Items listed in a dataset
==========

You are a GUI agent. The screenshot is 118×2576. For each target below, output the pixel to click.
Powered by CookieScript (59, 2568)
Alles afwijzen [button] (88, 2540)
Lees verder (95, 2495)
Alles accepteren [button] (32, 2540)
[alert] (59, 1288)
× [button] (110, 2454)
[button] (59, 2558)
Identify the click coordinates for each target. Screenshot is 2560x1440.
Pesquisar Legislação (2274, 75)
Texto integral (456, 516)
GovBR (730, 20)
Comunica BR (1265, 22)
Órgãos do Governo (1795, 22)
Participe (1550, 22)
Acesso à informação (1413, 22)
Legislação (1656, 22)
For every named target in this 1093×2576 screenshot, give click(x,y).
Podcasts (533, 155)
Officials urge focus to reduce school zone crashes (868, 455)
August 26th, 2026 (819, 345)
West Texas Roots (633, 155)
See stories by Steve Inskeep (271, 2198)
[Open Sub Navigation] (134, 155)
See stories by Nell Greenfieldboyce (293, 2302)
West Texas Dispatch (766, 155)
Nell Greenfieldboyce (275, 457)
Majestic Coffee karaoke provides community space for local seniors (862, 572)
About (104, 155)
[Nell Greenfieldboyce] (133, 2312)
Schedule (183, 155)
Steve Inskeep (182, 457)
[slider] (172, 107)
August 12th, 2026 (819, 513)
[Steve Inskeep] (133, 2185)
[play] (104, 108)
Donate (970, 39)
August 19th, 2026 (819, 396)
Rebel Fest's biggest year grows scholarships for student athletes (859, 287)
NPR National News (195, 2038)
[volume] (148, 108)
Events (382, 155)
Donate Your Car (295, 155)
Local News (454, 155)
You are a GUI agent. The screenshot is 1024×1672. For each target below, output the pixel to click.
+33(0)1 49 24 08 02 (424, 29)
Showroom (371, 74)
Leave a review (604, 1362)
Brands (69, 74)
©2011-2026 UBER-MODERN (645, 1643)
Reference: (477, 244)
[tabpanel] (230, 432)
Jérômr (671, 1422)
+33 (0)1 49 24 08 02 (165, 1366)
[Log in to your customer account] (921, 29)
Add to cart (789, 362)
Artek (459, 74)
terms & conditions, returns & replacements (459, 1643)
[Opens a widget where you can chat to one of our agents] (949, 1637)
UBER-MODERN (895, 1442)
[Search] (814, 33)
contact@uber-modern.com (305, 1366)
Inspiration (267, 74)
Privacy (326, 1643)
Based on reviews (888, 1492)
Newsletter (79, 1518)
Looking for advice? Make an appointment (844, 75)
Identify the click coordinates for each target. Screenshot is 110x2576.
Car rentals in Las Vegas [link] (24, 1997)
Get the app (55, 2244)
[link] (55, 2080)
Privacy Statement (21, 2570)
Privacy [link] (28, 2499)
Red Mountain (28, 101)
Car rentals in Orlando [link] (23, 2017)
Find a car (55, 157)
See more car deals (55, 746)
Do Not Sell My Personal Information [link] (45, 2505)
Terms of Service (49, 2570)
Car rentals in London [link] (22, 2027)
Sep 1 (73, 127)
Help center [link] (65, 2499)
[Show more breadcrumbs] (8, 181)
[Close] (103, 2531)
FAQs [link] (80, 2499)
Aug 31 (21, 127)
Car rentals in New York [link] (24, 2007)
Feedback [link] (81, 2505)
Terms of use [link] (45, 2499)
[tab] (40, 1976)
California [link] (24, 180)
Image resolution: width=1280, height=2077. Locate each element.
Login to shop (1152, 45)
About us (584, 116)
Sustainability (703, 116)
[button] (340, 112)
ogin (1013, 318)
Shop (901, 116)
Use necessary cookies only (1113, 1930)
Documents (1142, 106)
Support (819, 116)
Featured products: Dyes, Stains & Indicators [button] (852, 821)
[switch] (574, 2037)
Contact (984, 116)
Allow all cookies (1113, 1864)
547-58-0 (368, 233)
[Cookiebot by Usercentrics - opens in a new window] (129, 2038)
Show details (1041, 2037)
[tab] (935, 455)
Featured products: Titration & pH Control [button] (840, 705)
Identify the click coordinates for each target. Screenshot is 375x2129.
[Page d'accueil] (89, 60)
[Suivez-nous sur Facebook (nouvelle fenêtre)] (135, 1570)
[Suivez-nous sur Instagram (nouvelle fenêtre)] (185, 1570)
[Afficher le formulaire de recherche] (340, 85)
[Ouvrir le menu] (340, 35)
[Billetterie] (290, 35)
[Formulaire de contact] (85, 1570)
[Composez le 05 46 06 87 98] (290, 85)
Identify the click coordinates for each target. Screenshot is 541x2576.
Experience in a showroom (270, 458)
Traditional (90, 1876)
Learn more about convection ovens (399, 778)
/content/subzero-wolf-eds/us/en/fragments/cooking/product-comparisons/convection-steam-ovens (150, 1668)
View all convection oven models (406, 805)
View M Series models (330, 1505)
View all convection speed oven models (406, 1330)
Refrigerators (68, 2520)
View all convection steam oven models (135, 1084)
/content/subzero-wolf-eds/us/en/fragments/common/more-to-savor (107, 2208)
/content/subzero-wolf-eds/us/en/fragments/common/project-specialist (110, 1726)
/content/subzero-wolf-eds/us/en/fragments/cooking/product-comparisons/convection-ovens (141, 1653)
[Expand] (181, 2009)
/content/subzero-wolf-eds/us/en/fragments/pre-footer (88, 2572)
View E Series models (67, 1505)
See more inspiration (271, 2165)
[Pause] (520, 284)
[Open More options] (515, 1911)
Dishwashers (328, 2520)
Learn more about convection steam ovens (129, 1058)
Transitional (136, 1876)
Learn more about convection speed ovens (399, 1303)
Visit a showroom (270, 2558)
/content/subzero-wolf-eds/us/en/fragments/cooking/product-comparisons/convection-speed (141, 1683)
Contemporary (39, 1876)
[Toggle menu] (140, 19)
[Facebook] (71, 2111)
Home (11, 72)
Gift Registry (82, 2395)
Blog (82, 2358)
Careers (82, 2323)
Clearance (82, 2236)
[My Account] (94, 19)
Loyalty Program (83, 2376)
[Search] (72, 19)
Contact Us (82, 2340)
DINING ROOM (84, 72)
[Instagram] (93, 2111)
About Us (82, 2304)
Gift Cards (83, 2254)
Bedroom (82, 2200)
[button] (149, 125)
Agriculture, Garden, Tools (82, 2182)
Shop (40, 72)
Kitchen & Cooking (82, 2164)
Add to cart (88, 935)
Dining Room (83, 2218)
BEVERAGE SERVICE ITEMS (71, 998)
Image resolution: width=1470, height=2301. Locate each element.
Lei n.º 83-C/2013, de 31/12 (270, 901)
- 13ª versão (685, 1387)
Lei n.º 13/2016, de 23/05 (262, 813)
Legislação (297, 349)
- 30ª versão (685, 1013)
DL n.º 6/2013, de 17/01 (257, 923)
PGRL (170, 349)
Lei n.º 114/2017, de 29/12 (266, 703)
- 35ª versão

==========

> What to do
Your output must be an exact copy of every entry.

> Exercise solution
You are a GUI agent. The screenshot is 118×2576. For each target below, output the pixel to click.
Powered by CookieScript (59, 2568)
Alles afwijzen [button] (88, 2540)
Lees verder (95, 2495)
Alles accepteren [button] (32, 2540)
[alert] (59, 1288)
× [button] (110, 2454)
[button] (59, 2558)
Identify the click coordinates for each target. Screenshot is 2560x1440.
Pesquisar Legislação (2274, 75)
Texto integral (456, 516)
GovBR (730, 20)
Comunica BR (1265, 22)
Órgãos do Governo (1795, 22)
Participe (1550, 22)
Acesso à informação (1413, 22)
Legislação (1656, 22)
For every named target in this 1093×2576 screenshot, give click(x,y).
Podcasts (533, 155)
Officials urge focus to reduce school zone crashes (868, 455)
August 26th, 2026 (819, 345)
West Texas Roots (633, 155)
See stories by Steve Inskeep (271, 2198)
[Open Sub Navigation] (134, 155)
See stories by Nell Greenfieldboyce (293, 2302)
West Texas Dispatch (766, 155)
Nell Greenfieldboyce (275, 457)
Majestic Coffee karaoke provides community space for local seniors (862, 572)
About (104, 155)
[Nell Greenfieldboyce] (133, 2312)
Schedule (183, 155)
Steve Inskeep (182, 457)
[slider] (172, 107)
August 12th, 2026 (819, 513)
[Steve Inskeep] (133, 2185)
[play] (104, 108)
Donate (970, 39)
August 19th, 2026 (819, 396)
Rebel Fest's biggest year grows scholarships for student athletes (859, 287)
NPR National News (195, 2038)
[volume] (148, 108)
Events (382, 155)
Donate Your Car (295, 155)
Local News (454, 155)
You are a GUI agent. The screenshot is 1024×1672. For each target below, output the pixel to click.
+33(0)1 49 24 08 02 (424, 29)
Showroom (371, 74)
Leave a review (604, 1362)
Brands (69, 74)
©2011-2026 UBER-MODERN (645, 1643)
Reference: (477, 244)
[tabpanel] (230, 432)
Jérômr (671, 1422)
+33 (0)1 49 24 08 02 (165, 1366)
[Log in to your customer account] (921, 29)
Add to cart (789, 362)
Artek (459, 74)
terms & conditions, returns & replacements (459, 1643)
[Opens a widget where you can chat to one of our agents] (949, 1637)
UBER-MODERN (895, 1442)
[Search] (814, 33)
contact@uber-modern.com (305, 1366)
Inspiration (267, 74)
Privacy (326, 1643)
Based on reviews (888, 1492)
Newsletter (79, 1518)
Looking for advice? Make an appointment (844, 75)
Identify the click coordinates for each target. Screenshot is 110x2576.
Car rentals in Las Vegas [link] (24, 1997)
Get the app (55, 2244)
[link] (55, 2080)
Privacy Statement (21, 2570)
Privacy [link] (28, 2499)
Red Mountain (28, 101)
Car rentals in Orlando [link] (23, 2017)
Find a car (55, 157)
See more car deals (55, 746)
Do Not Sell My Personal Information [link] (45, 2505)
Terms of Service (49, 2570)
Car rentals in London [link] (22, 2027)
Sep 1 (73, 127)
Help center [link] (65, 2499)
[Show more breadcrumbs] (8, 181)
[Close] (103, 2531)
FAQs [link] (80, 2499)
Aug 31 (21, 127)
Car rentals in New York [link] (24, 2007)
Feedback [link] (81, 2505)
Terms of use [link] (45, 2499)
[tab] (40, 1976)
California [link] (24, 180)
Image resolution: width=1280, height=2077. Locate each element.
Login to shop (1152, 45)
About us (584, 116)
Sustainability (703, 116)
[button] (340, 112)
ogin (1013, 318)
Shop (901, 116)
Use necessary cookies only (1113, 1930)
Documents (1142, 106)
Support (819, 116)
Featured products: Dyes, Stains & Indicators [button] (852, 821)
[switch] (574, 2037)
Contact (984, 116)
Allow all cookies (1113, 1864)
547-58-0 (368, 233)
[Cookiebot by Usercentrics - opens in a new window] (129, 2038)
Show details (1041, 2037)
[tab] (935, 455)
Featured products: Titration & pH Control [button] (840, 705)
Identify the click coordinates for each target. Screenshot is 375x2129.
[Page d'accueil] (89, 60)
[Suivez-nous sur Facebook (nouvelle fenêtre)] (135, 1570)
[Suivez-nous sur Instagram (nouvelle fenêtre)] (185, 1570)
[Afficher le formulaire de recherche] (340, 85)
[Ouvrir le menu] (340, 35)
[Billetterie] (290, 35)
[Formulaire de contact] (85, 1570)
[Composez le 05 46 06 87 98] (290, 85)
Identify the click coordinates for each target. Screenshot is 541x2576.
Experience in a showroom (270, 458)
Traditional (90, 1876)
Learn more about convection ovens (399, 778)
/content/subzero-wolf-eds/us/en/fragments/cooking/product-comparisons/convection-steam-ovens (150, 1668)
View all convection oven models (406, 805)
View M Series models (330, 1505)
View all convection speed oven models (406, 1330)
Refrigerators (68, 2520)
View all convection steam oven models (135, 1084)
/content/subzero-wolf-eds/us/en/fragments/common/more-to-savor (107, 2208)
/content/subzero-wolf-eds/us/en/fragments/common/project-specialist (110, 1726)
/content/subzero-wolf-eds/us/en/fragments/cooking/product-comparisons/convection-ovens (141, 1653)
[Expand] (181, 2009)
/content/subzero-wolf-eds/us/en/fragments/pre-footer (88, 2572)
View E Series models (67, 1505)
See more inspiration (271, 2165)
[Pause] (520, 284)
[Open More options] (515, 1911)
Dishwashers (328, 2520)
Learn more about convection steam ovens (129, 1058)
Transitional (136, 1876)
Learn more about convection speed ovens (399, 1303)
Visit a showroom (270, 2558)
/content/subzero-wolf-eds/us/en/fragments/cooking/product-comparisons/convection-speed (141, 1683)
Contemporary (39, 1876)
[Toggle menu] (140, 19)
[Facebook] (71, 2111)
Home (11, 72)
Gift Registry (82, 2395)
Blog (82, 2358)
Careers (82, 2323)
Clearance (82, 2236)
[My Account] (94, 19)
Loyalty Program (83, 2376)
[Search] (72, 19)
Contact Us (82, 2340)
DINING ROOM (84, 72)
[Instagram] (93, 2111)
About Us (82, 2304)
Gift Cards (83, 2254)
Bedroom (82, 2200)
[button] (149, 125)
Agriculture, Garden, Tools (82, 2182)
Shop (40, 72)
Kitchen & Cooking (82, 2164)
Add to cart (88, 935)
Dining Room (83, 2218)
BEVERAGE SERVICE ITEMS (71, 998)
Image resolution: width=1470, height=2301. Locate each element.
Lei n.º 83-C/2013, de 31/12 (270, 901)
- 13ª versão (685, 1387)
Lei n.º 13/2016, de 23/05 (262, 813)
Legislação (297, 349)
- 30ª versão (685, 1013)
DL n.º 6/2013, de 17/01 (257, 923)
PGRL (170, 349)
Lei n.º 114/2017, de 29/12 (266, 703)
- 35ª versão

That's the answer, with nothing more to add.